# [What the task asks]
Return each of the following records word for word, with nothing changed or left out.

[begin Records]

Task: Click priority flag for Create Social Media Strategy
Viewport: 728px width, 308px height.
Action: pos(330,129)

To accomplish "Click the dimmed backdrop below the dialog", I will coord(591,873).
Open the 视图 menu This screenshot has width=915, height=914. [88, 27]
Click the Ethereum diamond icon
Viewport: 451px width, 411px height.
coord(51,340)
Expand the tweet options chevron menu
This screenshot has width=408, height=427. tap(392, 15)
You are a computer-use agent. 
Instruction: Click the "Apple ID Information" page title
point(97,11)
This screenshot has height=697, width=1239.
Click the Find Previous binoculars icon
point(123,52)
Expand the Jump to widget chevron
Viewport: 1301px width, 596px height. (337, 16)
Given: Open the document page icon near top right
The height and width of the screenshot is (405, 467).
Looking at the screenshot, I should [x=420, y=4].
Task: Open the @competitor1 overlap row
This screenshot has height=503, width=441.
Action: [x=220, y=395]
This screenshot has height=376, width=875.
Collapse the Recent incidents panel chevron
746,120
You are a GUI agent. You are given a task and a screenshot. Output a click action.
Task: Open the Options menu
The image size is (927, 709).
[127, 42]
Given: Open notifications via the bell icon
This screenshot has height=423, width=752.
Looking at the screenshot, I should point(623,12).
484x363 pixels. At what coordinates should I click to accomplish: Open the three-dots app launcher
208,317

[end Records]

# [The response]
Task: Click priority flag for Create Social Media Strategy
Viewport: 728px width, 308px height.
Action: pos(330,129)

To accomplish "Click the dimmed backdrop below the dialog", I will coord(591,873).
Open the 视图 menu This screenshot has width=915, height=914. [88, 27]
Click the Ethereum diamond icon
Viewport: 451px width, 411px height.
coord(51,340)
Expand the tweet options chevron menu
This screenshot has width=408, height=427. tap(392, 15)
You are a computer-use agent. 
Instruction: Click the "Apple ID Information" page title
point(97,11)
This screenshot has height=697, width=1239.
Click the Find Previous binoculars icon
point(123,52)
Expand the Jump to widget chevron
Viewport: 1301px width, 596px height. (337, 16)
Given: Open the document page icon near top right
The height and width of the screenshot is (405, 467).
Looking at the screenshot, I should [x=420, y=4].
Task: Open the @competitor1 overlap row
This screenshot has height=503, width=441.
Action: [x=220, y=395]
This screenshot has height=376, width=875.
Collapse the Recent incidents panel chevron
746,120
You are a GUI agent. You are given a task and a screenshot. Output a click action.
Task: Open the Options menu
The image size is (927, 709).
[127, 42]
Given: Open notifications via the bell icon
This screenshot has height=423, width=752.
Looking at the screenshot, I should point(623,12).
484x363 pixels. At what coordinates should I click to accomplish: Open the three-dots app launcher
208,317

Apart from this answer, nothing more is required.